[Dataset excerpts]

+===+

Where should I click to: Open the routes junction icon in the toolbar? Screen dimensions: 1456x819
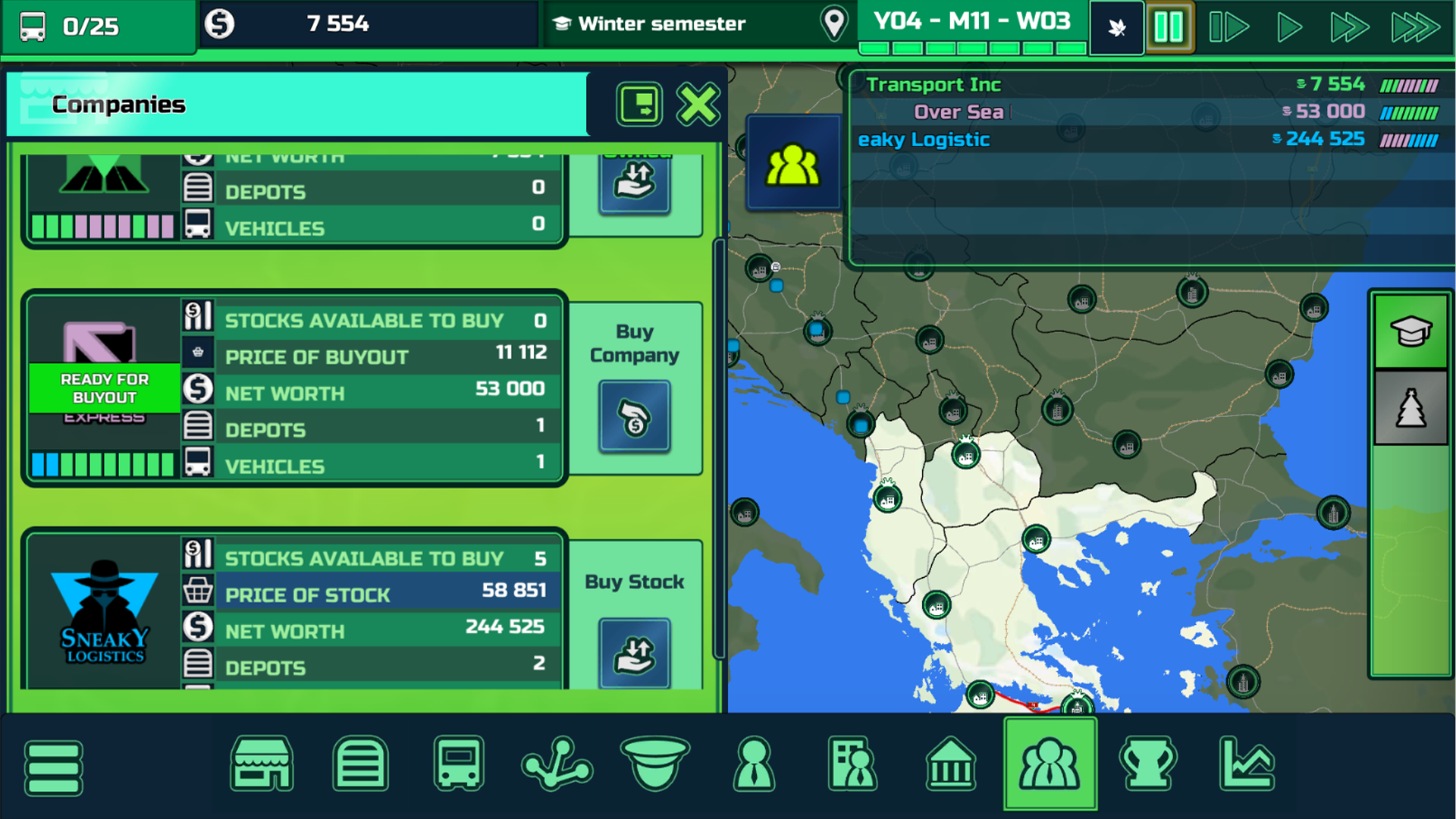pos(557,764)
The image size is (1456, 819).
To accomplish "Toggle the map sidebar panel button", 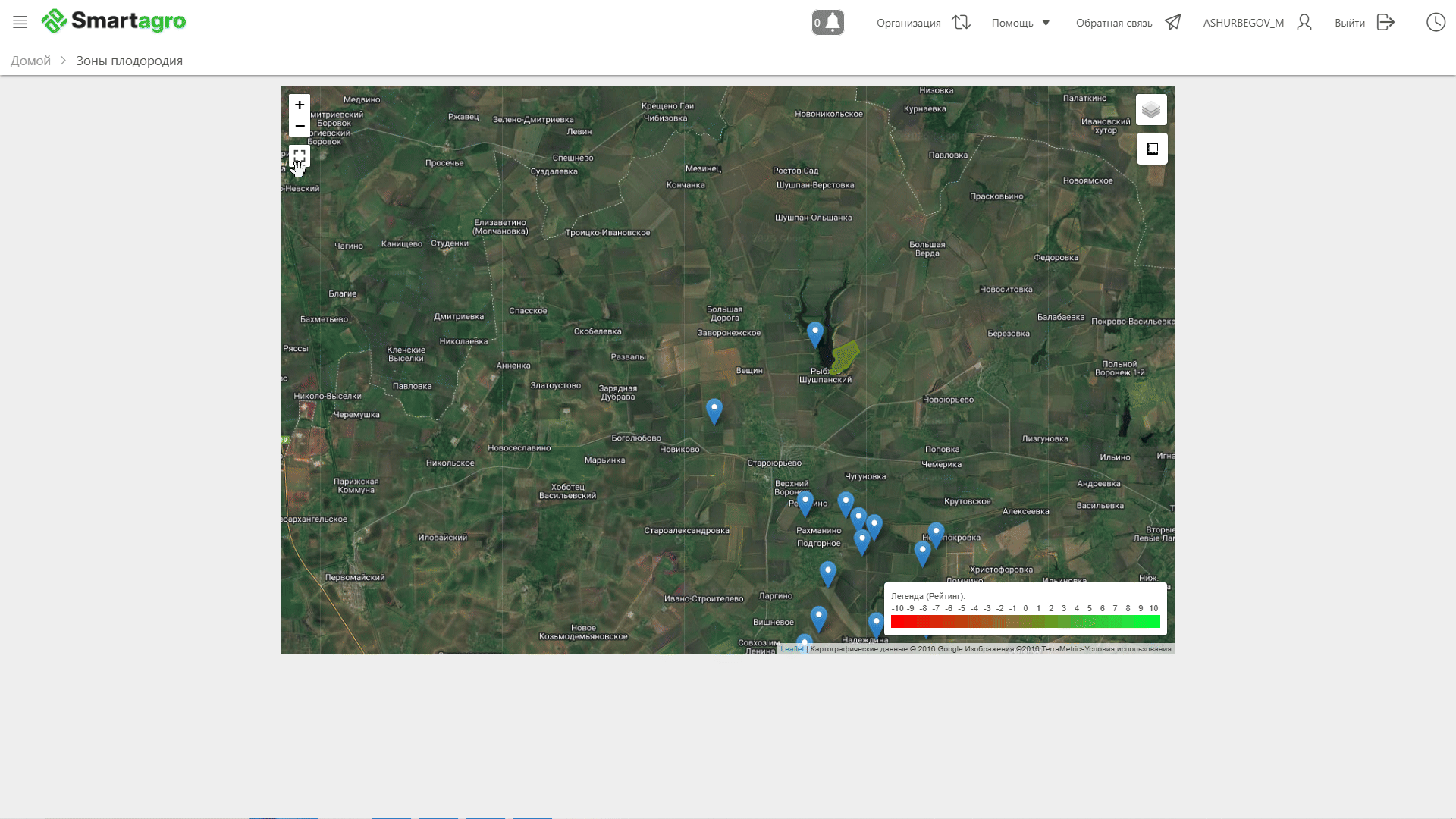I will pyautogui.click(x=1151, y=149).
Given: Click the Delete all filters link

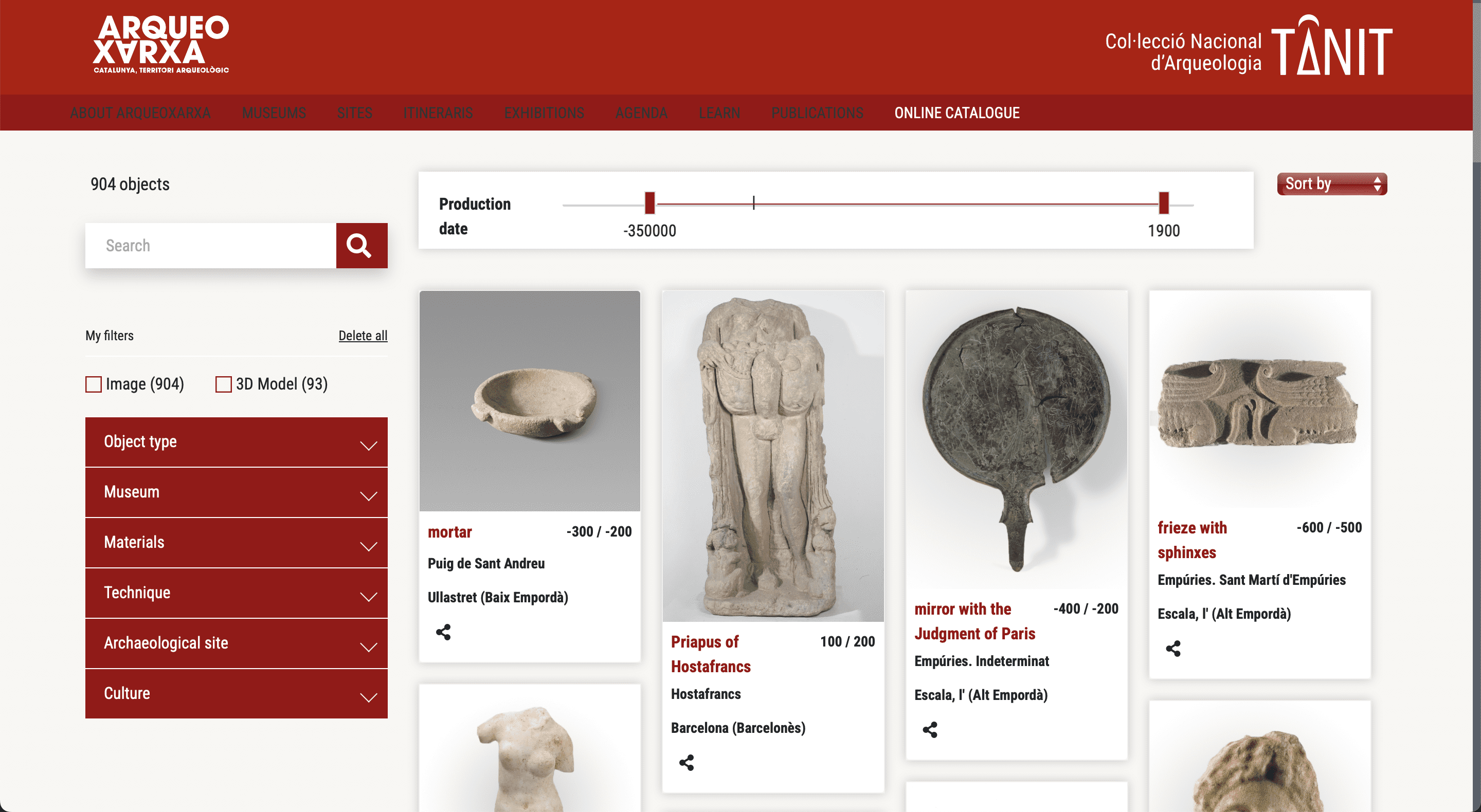Looking at the screenshot, I should [x=362, y=336].
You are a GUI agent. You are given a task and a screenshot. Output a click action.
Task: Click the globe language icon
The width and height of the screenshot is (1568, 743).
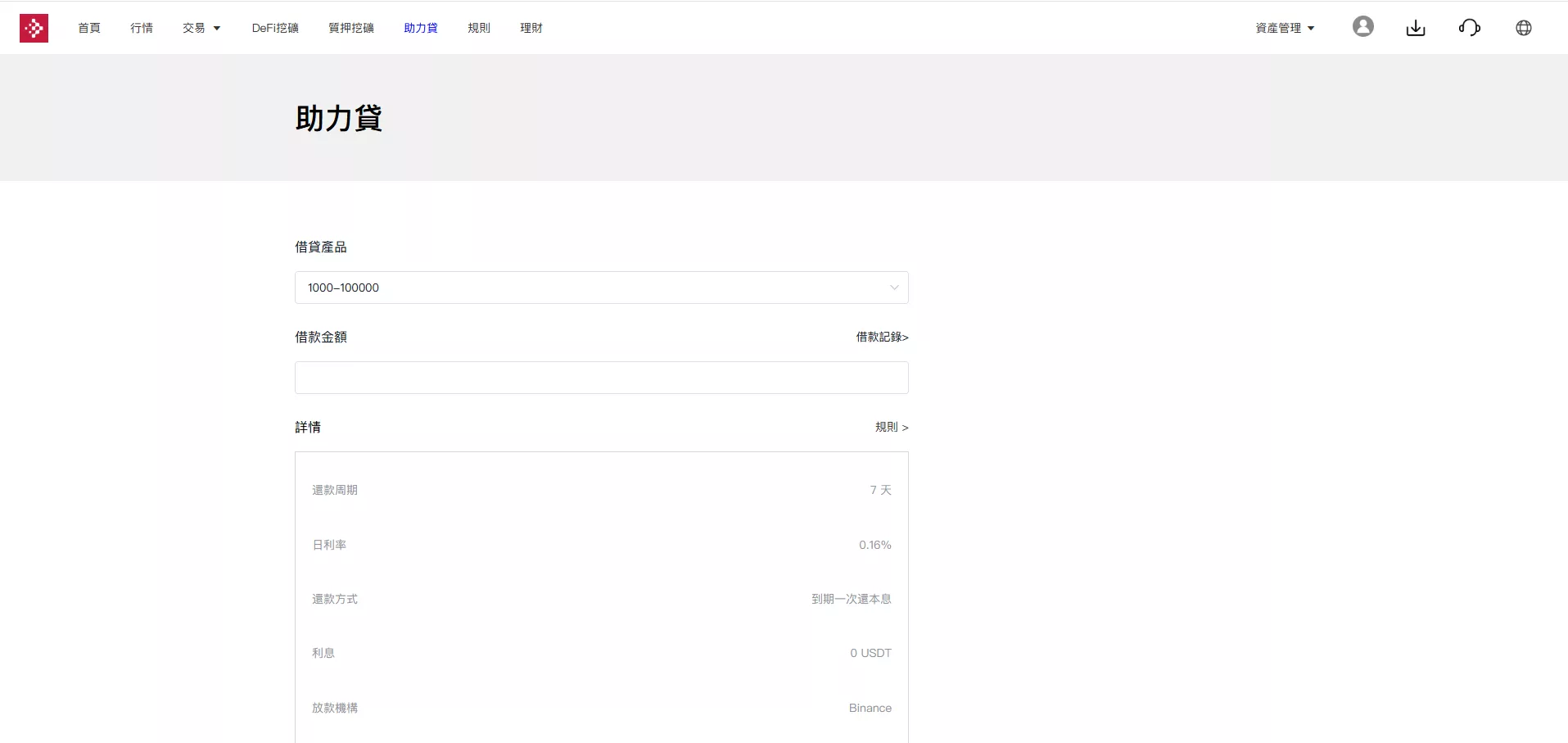(1523, 27)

+===+

**Activity**: Output only these lines, word for word: the line containing "The width and" and every line after it through the last line of the data. Omit the pictures.

**Exercise answer**:
The width and height of the screenshot is (1568, 743).
(1523, 27)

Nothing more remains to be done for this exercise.